Share

All 11 Russian Judokas Approved to Compete in Rio

Prass was one of the players older than 23 selected for Brazil’s squad, under Olympic soccer rules.

Advertisement

The move follows Monday’s decision to withdraw three Russian rowers and seven swimmers from the Games.

International Olympic Committee president Thomas Bach insisted the unprecedented eligibility criteria put in place for Russians had teeth, with the country’s athletes having to clear “the highest hurdles” before going to the Games, which start in just 10 days.

Most Russian competitors will fly out on Thursday, but it remains to be seen how many will actually take part in the Games because several federations have yet to weigh in.

Russia’s track and field team is nearly entirely banned from the games under an earlier decision from the IAAF, leaving long jumper Darya Klishina as the only athlete eligible to represent Russian Federation out of 68 who were entered. Long jumper Darya Klishina is the only athlete to have been cleared to participate in Rio as a neutral athlete.

BADMINTON – Awaiting decision on four badminton players set to compete at Rio. “We await the Russian Rowing Federation’s decision on this possibility”.

The four other banned canoeists are Alexei Korovashkov – a 2012 bronze medalist in the C2 1,000 meters event – Andrei Kraitor, Elena Anyushina and Nataliya Podolskaya.

In a statement released after the IOC’s decision to not ban the entire Russian Olympic contingent, Scott Blackmun said if the individual sports enforce the conditions established by the IOC for entry and the IOC makes sure those conditions are met, then it would be a step in the right direction. The official explanation for just why came from International Olympic Committee president Thomas Bach, who said it would be unfair to ban all Russians when it has not been proven all of them cheat.

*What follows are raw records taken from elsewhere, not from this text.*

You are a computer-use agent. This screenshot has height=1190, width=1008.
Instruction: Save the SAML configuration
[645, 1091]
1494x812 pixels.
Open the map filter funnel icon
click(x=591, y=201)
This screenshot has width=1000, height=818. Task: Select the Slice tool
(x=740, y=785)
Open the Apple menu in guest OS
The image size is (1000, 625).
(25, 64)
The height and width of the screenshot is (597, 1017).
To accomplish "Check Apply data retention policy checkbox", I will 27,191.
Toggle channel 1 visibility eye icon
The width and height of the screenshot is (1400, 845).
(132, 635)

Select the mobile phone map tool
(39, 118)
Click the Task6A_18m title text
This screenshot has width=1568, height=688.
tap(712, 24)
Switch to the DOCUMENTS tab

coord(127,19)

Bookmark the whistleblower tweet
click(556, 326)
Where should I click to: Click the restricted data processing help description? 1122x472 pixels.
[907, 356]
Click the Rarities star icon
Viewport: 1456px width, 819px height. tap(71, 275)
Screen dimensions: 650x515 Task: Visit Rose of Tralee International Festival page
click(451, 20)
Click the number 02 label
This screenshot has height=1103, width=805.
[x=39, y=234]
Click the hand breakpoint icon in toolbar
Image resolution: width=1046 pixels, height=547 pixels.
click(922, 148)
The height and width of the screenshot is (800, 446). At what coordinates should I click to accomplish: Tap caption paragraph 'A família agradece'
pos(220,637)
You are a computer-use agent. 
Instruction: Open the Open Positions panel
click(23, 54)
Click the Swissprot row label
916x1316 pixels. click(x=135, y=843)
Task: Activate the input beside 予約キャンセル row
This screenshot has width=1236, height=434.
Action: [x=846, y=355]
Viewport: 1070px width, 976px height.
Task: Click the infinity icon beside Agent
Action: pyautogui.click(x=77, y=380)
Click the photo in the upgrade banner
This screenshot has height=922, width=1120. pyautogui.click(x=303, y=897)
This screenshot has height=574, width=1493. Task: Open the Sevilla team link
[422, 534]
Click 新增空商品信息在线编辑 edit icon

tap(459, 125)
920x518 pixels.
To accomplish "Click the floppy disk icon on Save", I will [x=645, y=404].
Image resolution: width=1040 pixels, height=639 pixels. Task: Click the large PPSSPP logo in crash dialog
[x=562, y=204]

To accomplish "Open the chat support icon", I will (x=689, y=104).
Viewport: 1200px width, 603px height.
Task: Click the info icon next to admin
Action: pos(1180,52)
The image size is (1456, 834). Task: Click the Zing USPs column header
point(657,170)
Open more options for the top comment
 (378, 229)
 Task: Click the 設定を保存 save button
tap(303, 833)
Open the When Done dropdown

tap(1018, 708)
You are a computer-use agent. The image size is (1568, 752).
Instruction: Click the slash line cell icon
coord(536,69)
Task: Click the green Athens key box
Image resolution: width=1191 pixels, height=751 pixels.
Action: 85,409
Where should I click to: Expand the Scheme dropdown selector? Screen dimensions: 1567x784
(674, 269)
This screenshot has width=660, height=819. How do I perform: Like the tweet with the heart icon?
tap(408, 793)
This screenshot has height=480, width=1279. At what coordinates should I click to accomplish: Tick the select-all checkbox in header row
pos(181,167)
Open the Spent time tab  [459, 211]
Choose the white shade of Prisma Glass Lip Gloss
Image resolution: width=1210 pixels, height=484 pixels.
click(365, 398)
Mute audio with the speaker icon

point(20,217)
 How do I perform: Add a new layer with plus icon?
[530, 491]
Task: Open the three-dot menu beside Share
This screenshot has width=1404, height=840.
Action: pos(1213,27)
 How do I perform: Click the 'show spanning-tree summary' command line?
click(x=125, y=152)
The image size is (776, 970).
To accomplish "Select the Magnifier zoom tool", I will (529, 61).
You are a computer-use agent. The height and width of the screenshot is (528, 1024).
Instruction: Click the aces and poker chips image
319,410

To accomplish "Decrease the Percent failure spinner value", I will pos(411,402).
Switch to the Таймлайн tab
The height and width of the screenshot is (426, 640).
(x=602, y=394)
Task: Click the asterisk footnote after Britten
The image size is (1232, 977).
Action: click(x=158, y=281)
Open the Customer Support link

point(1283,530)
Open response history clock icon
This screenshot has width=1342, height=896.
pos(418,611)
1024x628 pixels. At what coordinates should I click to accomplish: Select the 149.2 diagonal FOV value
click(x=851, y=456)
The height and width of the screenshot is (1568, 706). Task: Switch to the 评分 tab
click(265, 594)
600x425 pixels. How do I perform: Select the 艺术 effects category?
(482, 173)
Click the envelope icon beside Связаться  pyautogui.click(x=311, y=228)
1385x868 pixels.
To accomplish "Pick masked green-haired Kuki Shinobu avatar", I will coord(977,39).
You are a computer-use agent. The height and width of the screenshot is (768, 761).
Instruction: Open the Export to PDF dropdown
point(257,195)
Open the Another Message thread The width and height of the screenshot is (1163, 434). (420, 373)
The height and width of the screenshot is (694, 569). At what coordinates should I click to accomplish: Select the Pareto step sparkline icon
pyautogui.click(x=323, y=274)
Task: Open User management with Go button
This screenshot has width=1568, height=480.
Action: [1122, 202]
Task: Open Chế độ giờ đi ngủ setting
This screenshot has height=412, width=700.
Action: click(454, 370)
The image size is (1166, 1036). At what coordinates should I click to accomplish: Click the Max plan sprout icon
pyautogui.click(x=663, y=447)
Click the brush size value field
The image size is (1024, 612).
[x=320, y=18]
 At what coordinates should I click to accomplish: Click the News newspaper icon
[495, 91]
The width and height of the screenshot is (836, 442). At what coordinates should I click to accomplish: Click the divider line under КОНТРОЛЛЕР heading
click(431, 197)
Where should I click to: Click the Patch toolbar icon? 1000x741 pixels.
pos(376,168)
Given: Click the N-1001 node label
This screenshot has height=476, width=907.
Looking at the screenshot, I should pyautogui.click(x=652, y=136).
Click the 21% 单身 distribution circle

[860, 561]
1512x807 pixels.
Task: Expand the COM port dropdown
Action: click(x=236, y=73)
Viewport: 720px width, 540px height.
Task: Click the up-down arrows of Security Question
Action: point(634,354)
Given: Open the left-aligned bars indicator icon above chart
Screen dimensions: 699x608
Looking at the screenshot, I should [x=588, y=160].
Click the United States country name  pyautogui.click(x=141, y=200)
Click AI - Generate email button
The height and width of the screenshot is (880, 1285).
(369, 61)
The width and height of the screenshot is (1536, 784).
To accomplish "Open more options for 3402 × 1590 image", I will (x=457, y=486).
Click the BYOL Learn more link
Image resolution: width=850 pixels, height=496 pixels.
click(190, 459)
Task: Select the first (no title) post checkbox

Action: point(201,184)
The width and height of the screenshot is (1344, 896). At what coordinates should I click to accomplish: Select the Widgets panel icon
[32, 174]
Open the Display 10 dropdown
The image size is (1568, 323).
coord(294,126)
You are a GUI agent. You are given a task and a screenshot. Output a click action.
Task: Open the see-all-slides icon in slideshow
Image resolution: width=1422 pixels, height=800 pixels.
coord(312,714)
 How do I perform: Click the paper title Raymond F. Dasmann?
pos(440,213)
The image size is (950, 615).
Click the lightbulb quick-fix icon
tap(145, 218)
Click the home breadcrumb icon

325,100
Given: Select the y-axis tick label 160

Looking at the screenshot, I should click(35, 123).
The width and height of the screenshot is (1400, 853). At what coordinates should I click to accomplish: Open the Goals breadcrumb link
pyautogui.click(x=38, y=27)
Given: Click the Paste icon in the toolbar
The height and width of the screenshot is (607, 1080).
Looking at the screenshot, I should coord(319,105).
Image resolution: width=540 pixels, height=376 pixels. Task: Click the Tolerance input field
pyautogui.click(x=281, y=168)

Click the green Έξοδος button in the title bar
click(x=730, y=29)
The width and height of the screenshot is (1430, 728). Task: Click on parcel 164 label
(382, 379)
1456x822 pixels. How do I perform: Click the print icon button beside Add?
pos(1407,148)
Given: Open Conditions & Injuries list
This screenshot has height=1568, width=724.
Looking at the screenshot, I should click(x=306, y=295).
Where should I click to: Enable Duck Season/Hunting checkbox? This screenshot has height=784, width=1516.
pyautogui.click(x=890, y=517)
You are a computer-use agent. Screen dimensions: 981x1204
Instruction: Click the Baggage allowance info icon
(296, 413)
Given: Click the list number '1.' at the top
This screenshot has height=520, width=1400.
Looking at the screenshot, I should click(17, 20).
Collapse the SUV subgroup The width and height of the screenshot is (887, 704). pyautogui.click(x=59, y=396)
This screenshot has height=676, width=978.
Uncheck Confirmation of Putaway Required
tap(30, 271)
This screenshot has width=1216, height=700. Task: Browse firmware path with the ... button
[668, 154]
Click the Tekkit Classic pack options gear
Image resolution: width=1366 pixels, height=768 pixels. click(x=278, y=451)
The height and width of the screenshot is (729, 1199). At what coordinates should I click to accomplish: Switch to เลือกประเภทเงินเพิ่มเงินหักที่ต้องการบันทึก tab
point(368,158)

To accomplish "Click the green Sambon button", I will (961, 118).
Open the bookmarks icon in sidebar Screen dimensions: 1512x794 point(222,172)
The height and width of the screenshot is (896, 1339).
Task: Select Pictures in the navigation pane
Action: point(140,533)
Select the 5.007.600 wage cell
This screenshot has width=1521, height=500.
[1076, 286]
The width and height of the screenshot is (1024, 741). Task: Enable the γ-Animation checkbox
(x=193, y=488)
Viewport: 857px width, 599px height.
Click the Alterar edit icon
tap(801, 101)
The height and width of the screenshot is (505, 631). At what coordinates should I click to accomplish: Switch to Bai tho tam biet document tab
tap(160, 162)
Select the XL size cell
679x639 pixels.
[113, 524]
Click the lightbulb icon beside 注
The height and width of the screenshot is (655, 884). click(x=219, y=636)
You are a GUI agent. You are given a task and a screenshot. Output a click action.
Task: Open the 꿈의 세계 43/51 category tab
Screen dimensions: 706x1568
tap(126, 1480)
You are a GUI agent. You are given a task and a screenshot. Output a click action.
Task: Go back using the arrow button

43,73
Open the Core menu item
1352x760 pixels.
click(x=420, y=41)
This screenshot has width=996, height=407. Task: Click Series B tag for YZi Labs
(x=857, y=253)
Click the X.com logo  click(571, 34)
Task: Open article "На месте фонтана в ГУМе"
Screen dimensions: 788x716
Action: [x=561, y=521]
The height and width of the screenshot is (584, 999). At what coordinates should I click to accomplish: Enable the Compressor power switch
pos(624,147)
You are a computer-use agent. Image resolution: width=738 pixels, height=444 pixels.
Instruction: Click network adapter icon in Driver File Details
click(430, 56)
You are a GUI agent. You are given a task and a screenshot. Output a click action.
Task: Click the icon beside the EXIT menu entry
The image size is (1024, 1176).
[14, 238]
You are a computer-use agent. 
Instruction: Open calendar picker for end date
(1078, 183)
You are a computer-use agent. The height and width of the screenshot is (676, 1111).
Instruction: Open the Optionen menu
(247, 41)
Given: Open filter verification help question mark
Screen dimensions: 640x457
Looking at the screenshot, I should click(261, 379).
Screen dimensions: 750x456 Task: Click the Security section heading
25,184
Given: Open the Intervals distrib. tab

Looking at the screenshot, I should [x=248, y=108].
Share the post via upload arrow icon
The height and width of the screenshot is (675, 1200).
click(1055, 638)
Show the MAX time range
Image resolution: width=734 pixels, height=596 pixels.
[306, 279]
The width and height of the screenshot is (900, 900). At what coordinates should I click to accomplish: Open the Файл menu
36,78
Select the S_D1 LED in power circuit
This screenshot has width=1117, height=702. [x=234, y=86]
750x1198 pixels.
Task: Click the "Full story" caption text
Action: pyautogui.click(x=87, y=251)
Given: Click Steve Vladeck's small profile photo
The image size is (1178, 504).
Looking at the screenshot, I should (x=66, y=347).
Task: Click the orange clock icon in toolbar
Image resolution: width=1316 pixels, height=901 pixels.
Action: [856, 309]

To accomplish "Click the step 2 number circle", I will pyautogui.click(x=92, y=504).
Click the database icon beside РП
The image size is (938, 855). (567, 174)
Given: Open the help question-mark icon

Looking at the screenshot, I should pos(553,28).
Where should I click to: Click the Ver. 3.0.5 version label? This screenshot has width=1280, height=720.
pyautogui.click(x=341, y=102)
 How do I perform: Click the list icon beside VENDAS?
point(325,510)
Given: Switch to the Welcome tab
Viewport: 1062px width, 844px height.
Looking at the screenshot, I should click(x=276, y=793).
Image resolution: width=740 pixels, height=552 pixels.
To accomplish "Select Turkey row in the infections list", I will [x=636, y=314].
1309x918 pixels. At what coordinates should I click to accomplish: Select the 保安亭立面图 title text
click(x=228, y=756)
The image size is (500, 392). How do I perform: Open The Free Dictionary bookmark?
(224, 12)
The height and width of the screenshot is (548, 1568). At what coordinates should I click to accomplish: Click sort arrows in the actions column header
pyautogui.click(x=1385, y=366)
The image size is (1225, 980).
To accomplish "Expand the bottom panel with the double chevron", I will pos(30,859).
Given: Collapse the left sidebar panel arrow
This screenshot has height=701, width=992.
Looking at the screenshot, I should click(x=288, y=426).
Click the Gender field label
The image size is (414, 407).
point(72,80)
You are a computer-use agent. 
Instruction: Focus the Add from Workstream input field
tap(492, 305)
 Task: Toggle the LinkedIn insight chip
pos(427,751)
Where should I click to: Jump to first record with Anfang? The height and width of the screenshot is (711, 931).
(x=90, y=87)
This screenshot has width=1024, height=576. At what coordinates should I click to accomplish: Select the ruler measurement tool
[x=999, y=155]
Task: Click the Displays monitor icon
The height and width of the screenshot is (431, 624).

Fencing joins archery, badminton, equestrian, judo, shooting and tennis in clearing all of Russia’s proposed athletes for the Rio Olympics, which starts on August 5.

Russian President Vladimir Putin is the IJF’s honorary president.

UNSANITARY ACCOMMODATIONS: The Olympic team of Belarus has branded the athletes’ village in Rio de Janeiro unsanitary, a day after Australia refused to check its athletes in over health concerns.

They asked sports federations, however, to stop Russian athletes from competing in Rio who were implicated in the McLaren report, or had been previously sanctioned.

Zhukov said 13 members of Russia’s Olympic team had a doping history, according to the R-Sport news agency. While athletics is undoubtedly the main culprit, it is impossible to ignore the disappearance of positive test results that WADA found in sports like cycling, weightlifting, rowing and swimming – and twenty-odd other sports as well.

SAILING – World Sailing has provisionally confirmed the participation of six athletes from Russian Federation for the Games.

Pavel Sozykin was the lone athlete banned from competing in Rio.

Nenad Lalovic issued a statement on Tuesday via United World Wrestling saying that the body was starting a process to “validate” each Russian wrestler qualified for Rio to ensure they were not implicated in doping.

Advertisement

TRIATHLON – Awaiting decision on six Russians. In one sense it was disappointing that the IOC deferred the decision to the International Sport Federations instead of making that decision from its self-declared position as the moral authority of sport.